ICD-Codes für diese Krankheit: ICD-Codes sind international gültige Verschlüsselungen für medizinische Diagnosen. Sie finden sich z.B. in Arztbriefen oder auf Arbeitsunfähigkeits-bescheinigungen. L23ArtikelübersichtLatexallergie

  • Beschreibung
  • Symptome
  • Ursachen und Risikofaktoren
  • Untersuchungen und Diagnose
  • Behandlung
  • Krankheitsverlauf und Prognose

Latexallergie: Beschreibung

Bei einer Latexallergie handelt es sich um eine allergische Reaktion gegen Naturlatex oder synthetische Latexprodukte. Zwei Prozent der Bevölkerung in Deutschland leiden an einer solchen Allergie. Sie ist in den letzten 30 Jahren aber immer verbreiteter geworden. Mittlerweile zählt sie zu den häufigsten berufsbedingten Allergien. Etwa zehn bis 17 Prozent des medizinischen Personals weisen eine Latexallergie auf.
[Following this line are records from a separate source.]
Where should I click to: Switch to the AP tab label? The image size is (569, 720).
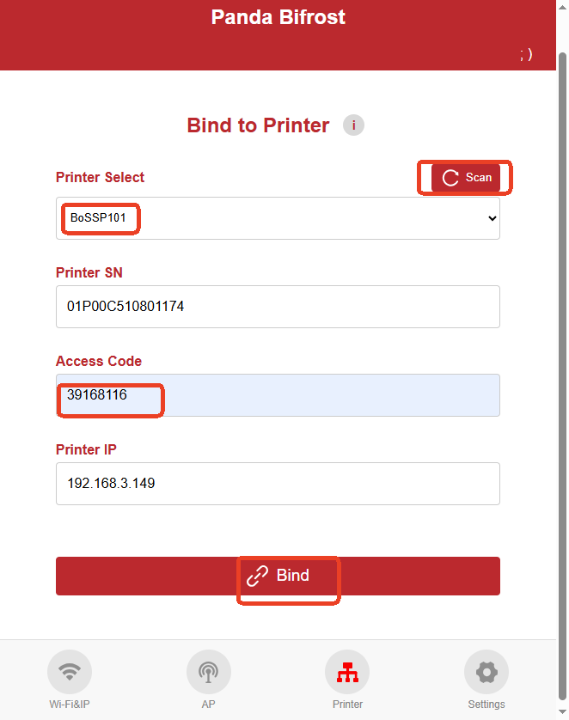point(208,705)
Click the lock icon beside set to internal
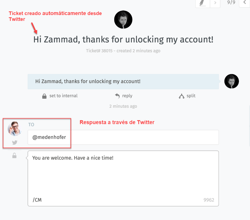 (x=44, y=96)
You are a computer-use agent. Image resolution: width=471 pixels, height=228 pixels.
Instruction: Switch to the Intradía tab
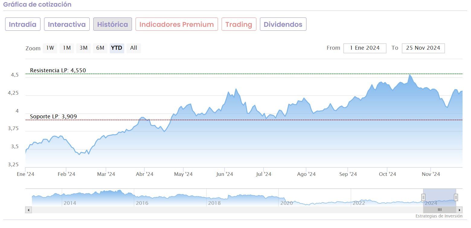23,24
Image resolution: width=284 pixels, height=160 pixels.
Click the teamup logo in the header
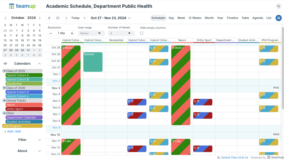coord(22,6)
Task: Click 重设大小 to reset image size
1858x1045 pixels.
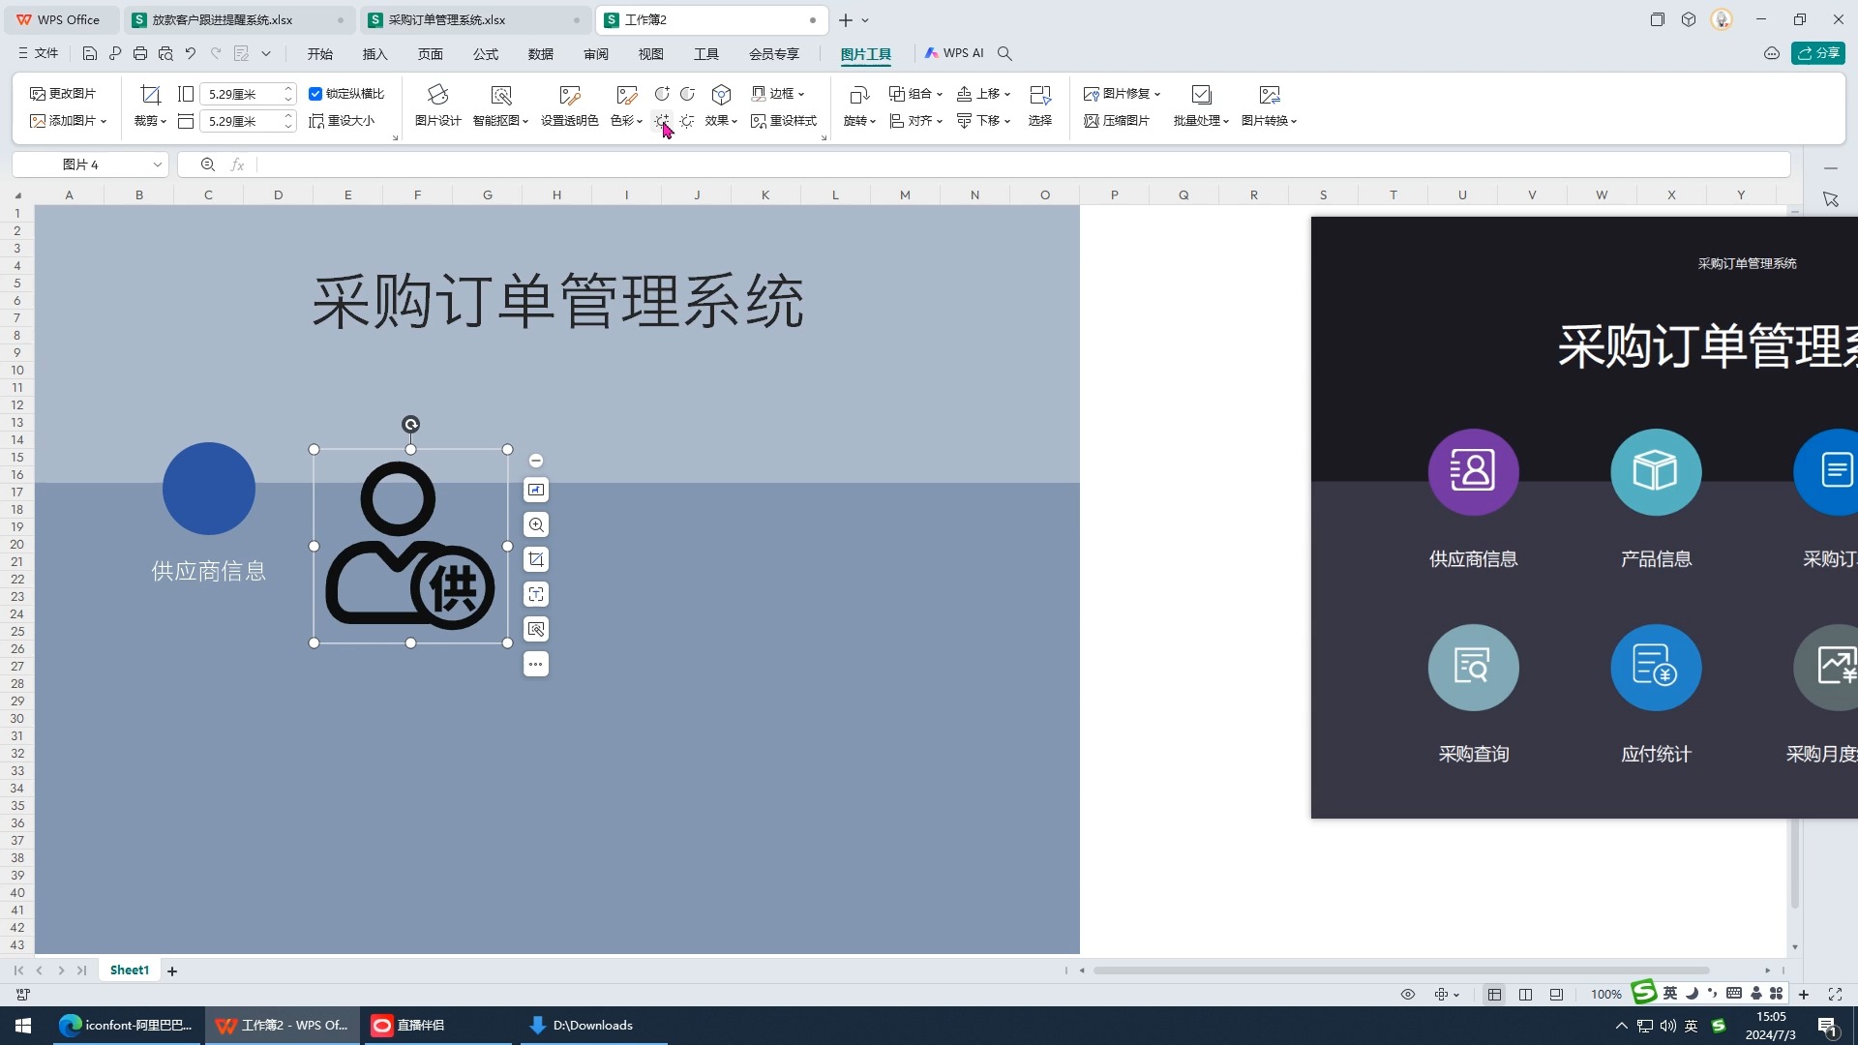Action: (x=345, y=121)
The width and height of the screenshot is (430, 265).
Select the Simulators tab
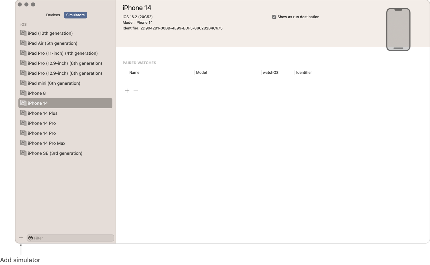tap(75, 15)
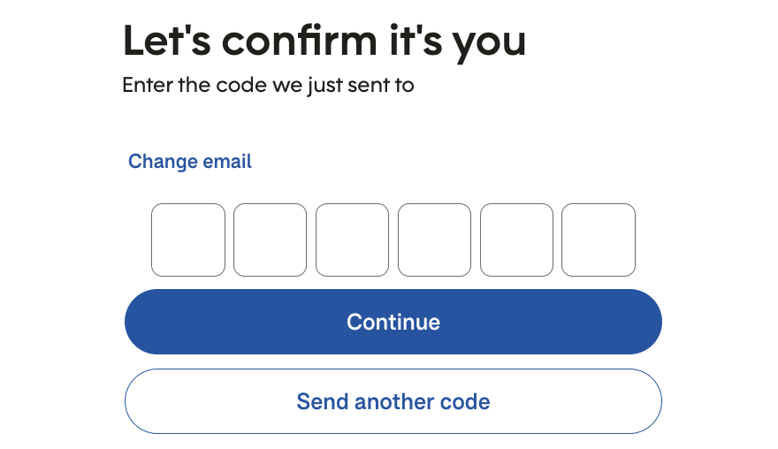Click the third code digit box
Image resolution: width=778 pixels, height=449 pixels.
coord(352,240)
Naturlatex wird aus dem Kautschukbaum gewonnen. Es dient unter anderem der Herstellung von Pflastern, Einmalhandschuhen, Kathetern, Kanülen und weiteren medizinischen Produkten. Latex findet man aber auch in Gebrauchsgegenständen des alltäglichen Lebens, beispielsweise in Schnullern, Gummibündchen der Kleidung, Luftballons, Kondomen oder Wärmflaschen.
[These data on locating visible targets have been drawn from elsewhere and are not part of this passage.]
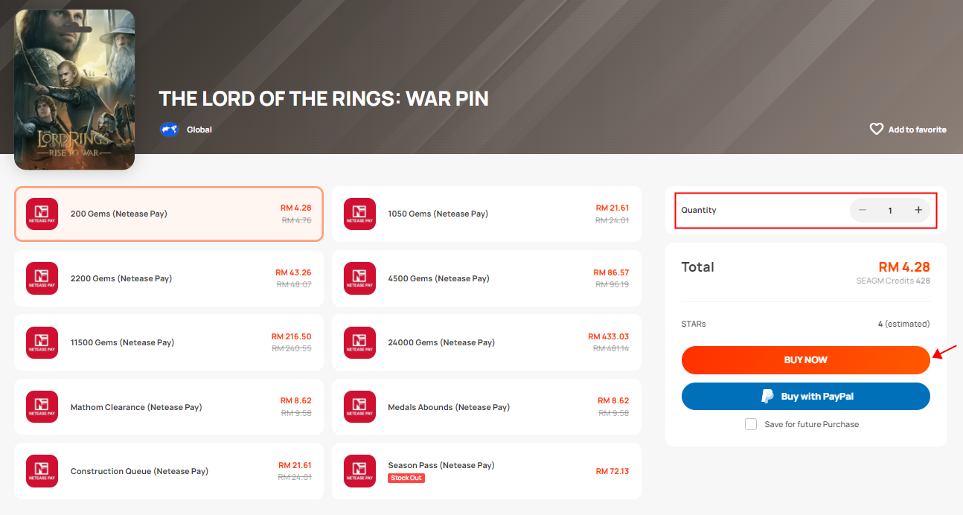Click the Netease Pay icon for Medals Abounds
This screenshot has width=963, height=515.
click(359, 407)
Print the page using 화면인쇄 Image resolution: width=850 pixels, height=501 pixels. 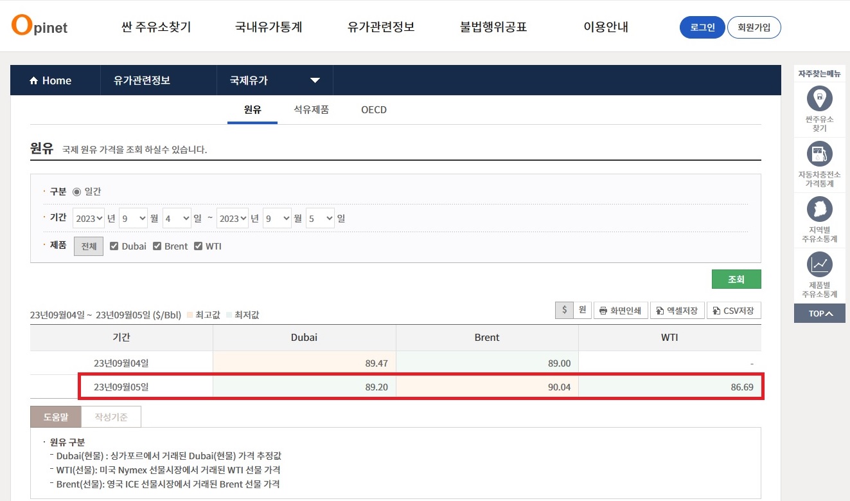point(620,310)
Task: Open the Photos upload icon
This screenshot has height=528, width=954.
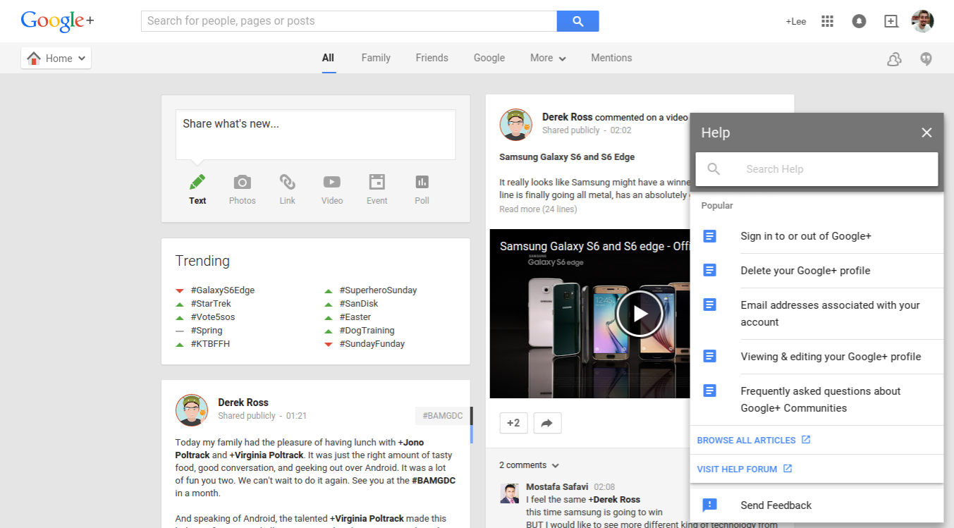Action: 242,182
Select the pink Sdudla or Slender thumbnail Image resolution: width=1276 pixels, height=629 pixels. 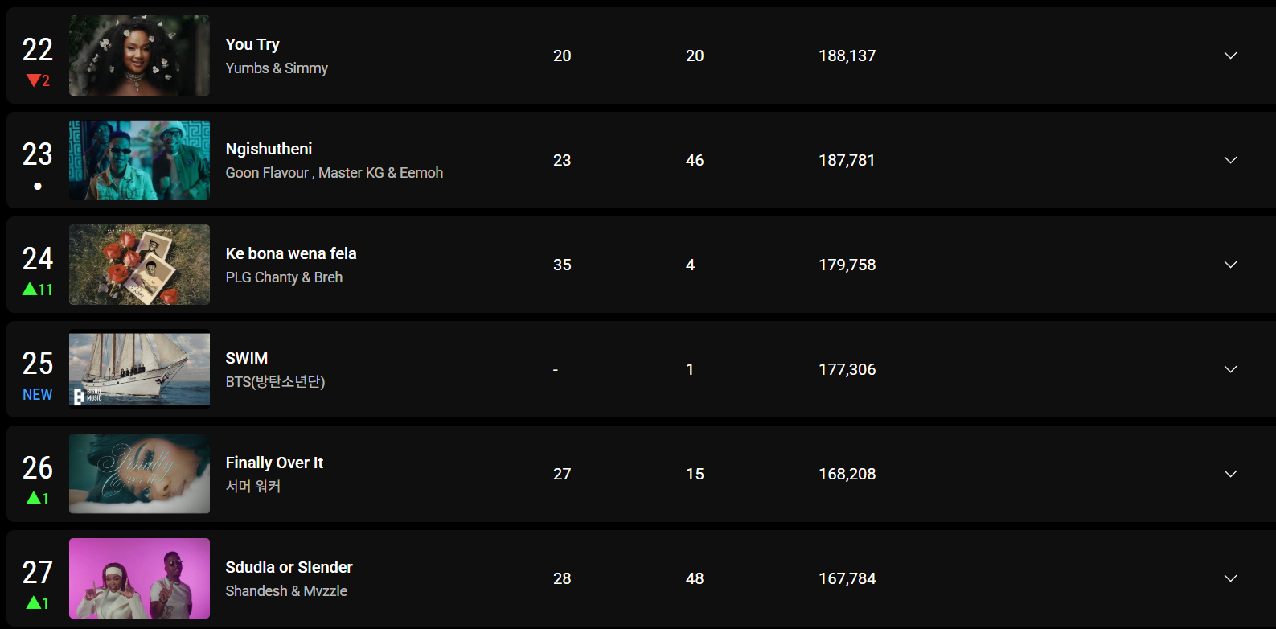point(139,578)
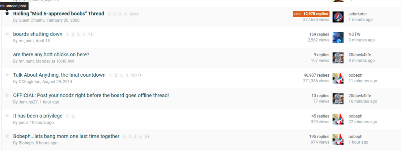Go to page 2 of It has been a privilege
The image size is (401, 151).
click(x=73, y=116)

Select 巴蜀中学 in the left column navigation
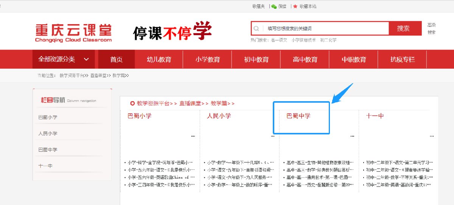[48, 150]
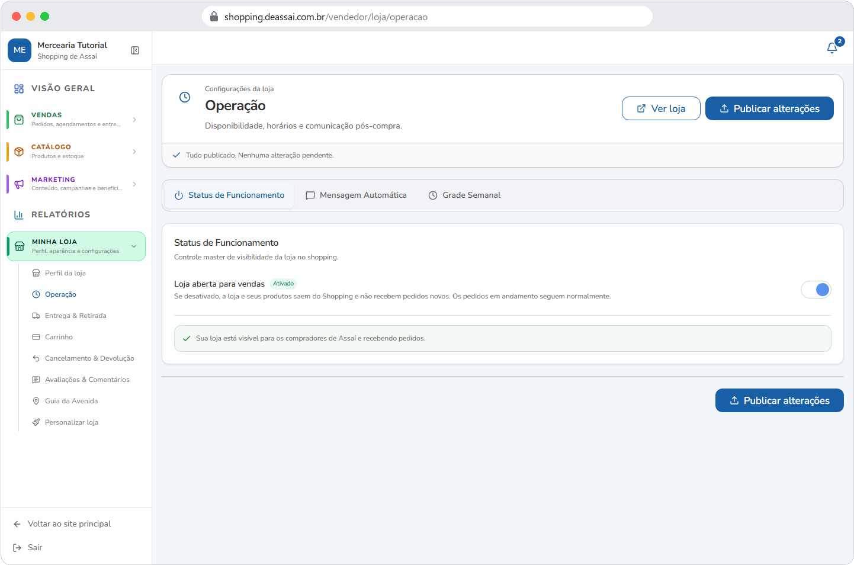Collapse the Minha Loja section chevron
This screenshot has width=854, height=565.
[x=134, y=246]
Die Latexallergie lässt sich in zwei verschiedene Allergie-Typen einteilen: Die schnelle vom „Soforttyp“ (Typ 1) und die langsamere und vom „Spättyp“ (Typ 4). Bei der Typ-1-Latexallergie produziert der Körper sogenannte IgE-Antikörper gegen bestimmte Eiweiße im Naturlatex. Bei der Typ-4-Latexallergie sind Zusatzstoffe (Farbstoffe, Antioxidantien etc.) im Latex die Auslöser der Allergie. Die Typ-4-Allergie tritt meistens etwa zwölf Stunden nach Kontakt mit dem Latex auf. Sogenannte T-Lymphozyten des Immunsystems erkennen die Zusatzstoffe fälschlicherweise als gefährlich an und versuchen sie abzuwehren.

Latexallergie: Kondome

Einige Menschen reagieren allergisch auf Latexkondome. Da die Schleimhäute des Genitalbereichs besonders dünn und empfindlich sind, leiden besonders Frauen schnell unter einem Brennen und Jucken im Genitalbereich. Es gibt mittlerweile aber auch latexfreie Kondome.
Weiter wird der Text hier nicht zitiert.